Ever and always, like it or not
Anyone who's read this blog for any length of time knows that I'm a history addict in the worst kind of ways. In fact, along with politics, it's one of my main interests.
That's also a bit of disclaimer for what I'm about to say. Because it seems that history all too often gets short shrift from would-be futurists. That's a shame because, like politics, one doesn't have to be an addict to see that some level of engagement is necessary.
What follows are five simple reasons that history, in all its varieties, is a key to grasping the world around us, and how it may unfold tomorrow.
An appreciation of complexity
So the nascent feminists are fighting for the Cherokee, the Cherokee have black slaves, the black slaves are joining the Seminoles to fight Jackson in Florida, the black freemen are fighting with Jackson against the English. — Ta-Nehisi Coates, writing on the antebellum era
One cannot honestly study history without gaining a greater understanding of how truly complex the world is, as Coates' quote above demonstrates.

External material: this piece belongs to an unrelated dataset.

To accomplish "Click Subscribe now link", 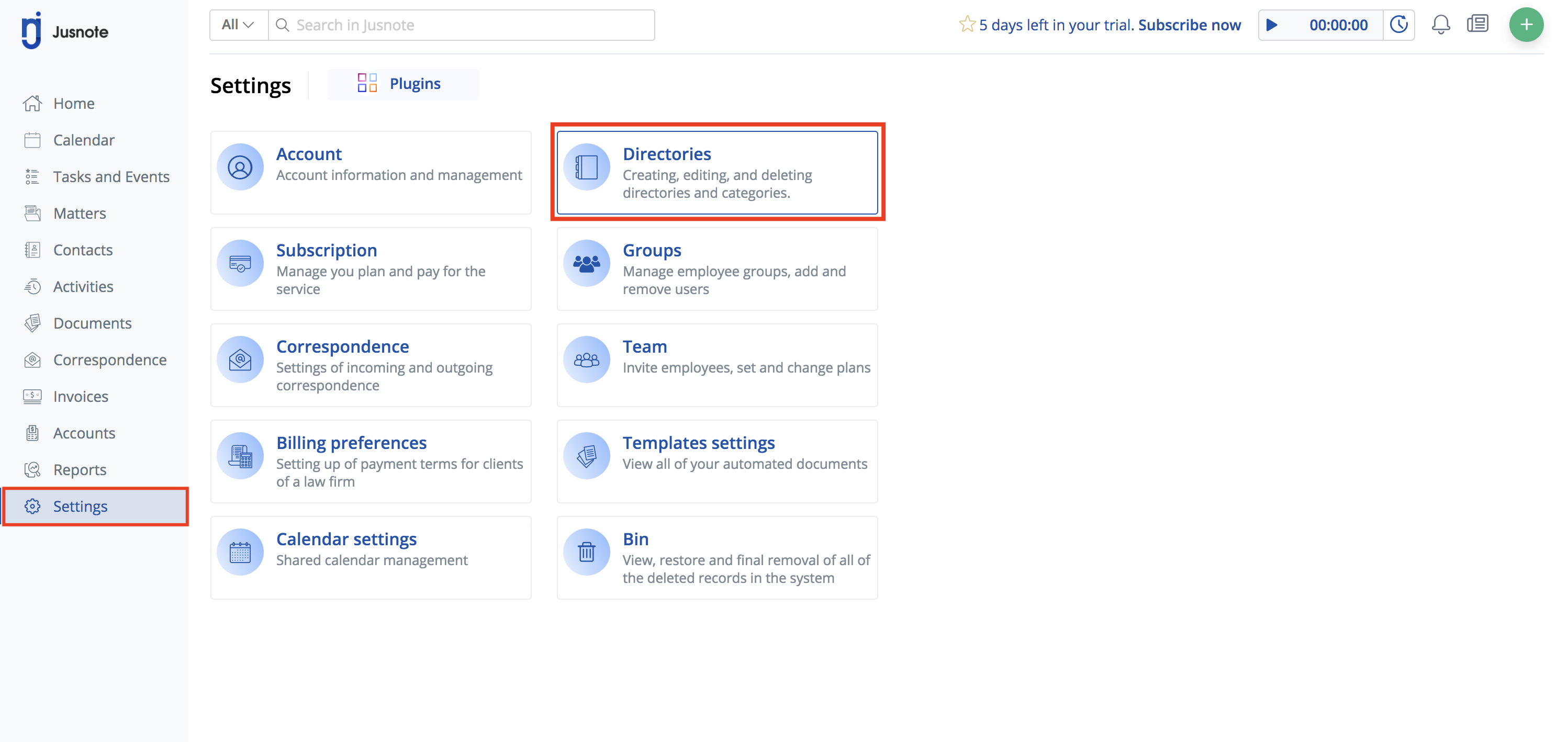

Reading multiple histories gives one an appreciation of the interwoven yet conflicting stories, motives and cultures that have driven humanity since the opposable thumb. That understanding, carried over from the page into our current world, cannot help but make us better able to grasp what goes on around us. It also brings us to another advantage...
History is the enemy of dogma
“Let us face a pluralistic world in which there are no universal churches, no single remedy for all diseases, no one way to teach or write or sing, no magic diet, no world poets, and no chosen races, but only the wretched and wonderfully diversified human race.” — Jacques Barzun
Better understanding how human events played out before — in all their complexity — tends to make it harder to believe a single, dogmatic version of events. Notably, one of the first acts of tyrants is to scrub and rewrite entire swaths of history and exile those who contradict the official line.

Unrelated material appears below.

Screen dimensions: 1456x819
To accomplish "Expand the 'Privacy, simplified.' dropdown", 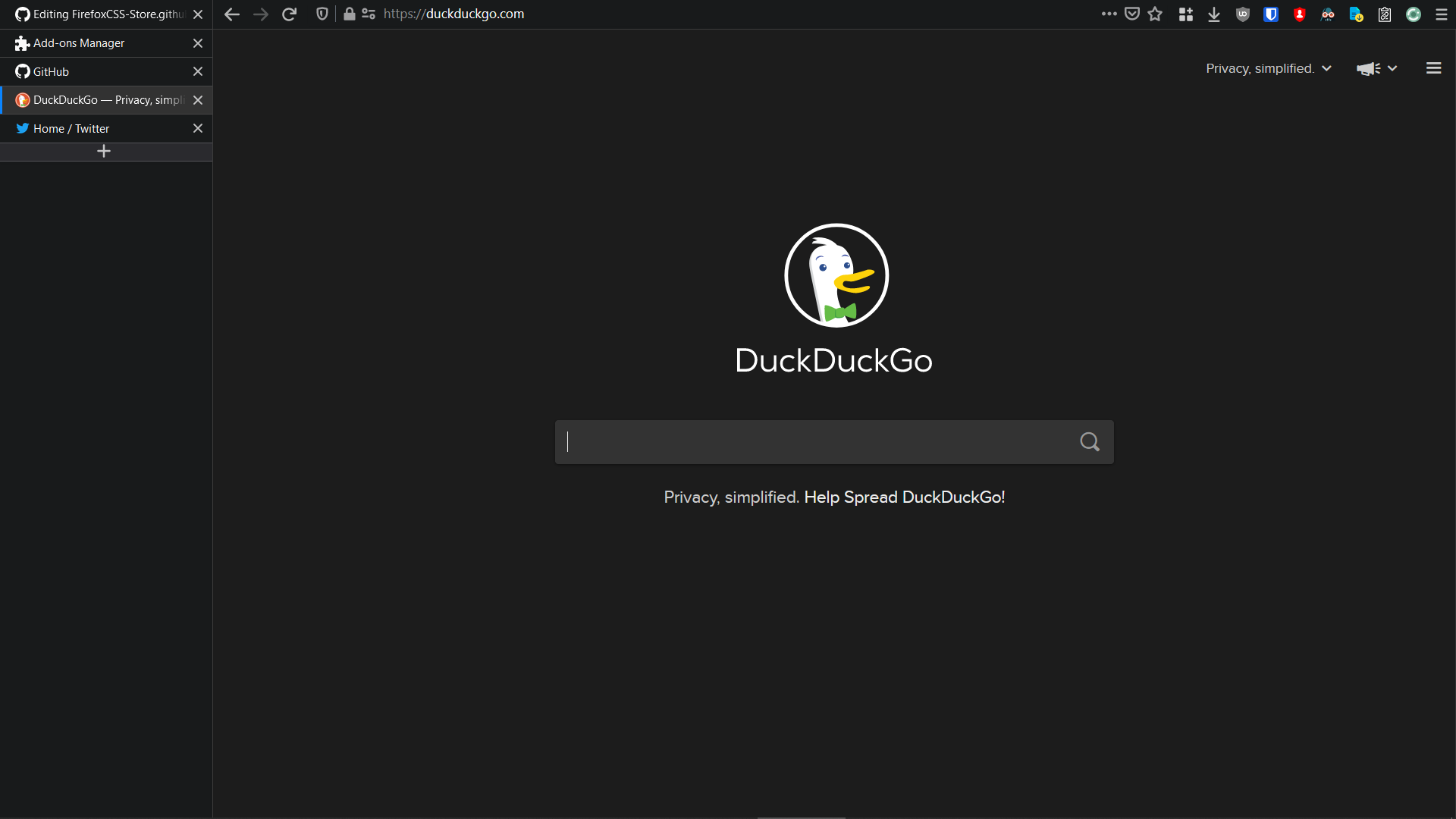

This doesn't mean that cynicism necessarily overwhelms idealism. Coates' point in the quote above, for example, isn't that feminism or the rights of minorities were less important because some of their proponents engaged in (to us) seemingly contradicting actions but rather that those contradictions must be understood because it dispels convenient illusions about the past. Knowing that minority Americans, for example, fought on different sides of different conflicts, for different reasons leads to viewing another part of humanity as well, human, instead of a monolithic "they."
History, at its best, argues and disagrees with itself but does not rest in turning over new stories and forgotten facts.
History is the enemy of stainless causes, perfect leaders and unquestionable creeds; a vaccine against the dangerously, hatefully simplified.
This is important because...
Santayana was right
"Those who cannot remember the past are condemned to repeat it." — George Santayana
Overquoted, perhaps, but completely, totally right. History reveals trends in societies and human behavior. It allows us to use these to assess events in our own time, to better
Observing, for example, Government 2.0, it is important to know about previous upper and upper-middle class reformist movements — like the early Progressives or the Best and Brightest — that have sought to bring "modern efficiency" — especially technology — to government and how those pushes succeeded or failed.
For those of us seeking to make tomorrow just a little better than today, this is absolutely essential. Forewarned can be forearmed, if we let it. Knowing history allows us to see what's evolving around us with new eyes and judge accordingly.
Speaking of new eyes...
The original augmented reality
History is reading all that you can as fast as you can and - remembering as much as you can. — Lynn Berleffi Darr
Yes, while people are salivating over the possibility of shades that can tell them any number of snazzy things about their surroundings, some books and conversations can already provide a similar level of understanding.
See that road there? That used to be black neighborhoods until they were deemed "blighted" and demolished in the "urban renewal" of the 1970s. Knowing history provides that context, allows us to see not just the world around us, but how it came to be, and why.
It doesn't just extend to our physical surroundings either. Listening to someone speak, history allows humans to pick apart the memes, the enduring themes in their words and background, it reveals the story behind the story.
It does all of this without the need for any machinery more complicated than memory, and little possibility of being run over by a truck. History puts us in a place, physical and mental, and broadens our view beyond simply "I am a thing of flesh, going about my life."
That's important because it begets something else...
Today is not the only world
"History teaches everything, including the future." — Lamartine
But many would like to think that it is. It is the conceit of every society, even with a shred of historical knowledge, that its spot is destined, fixed and that no one or nothing has been here before.
Looking at history, we can see the ruins of old prejudices (and defeated dreams too, for that matter), we can see that there is nothing inevitable about today. We can remember invincible armies destroyed overnight and small ideas that prove surprisingly tenacious.
History is there to tell us, in no uncertain terms, that things can change, that the world around us can become far better — or much worse. Finally, it reminds that, either way, it is us — the wretched and wonderfully diversified human race — that makes it so.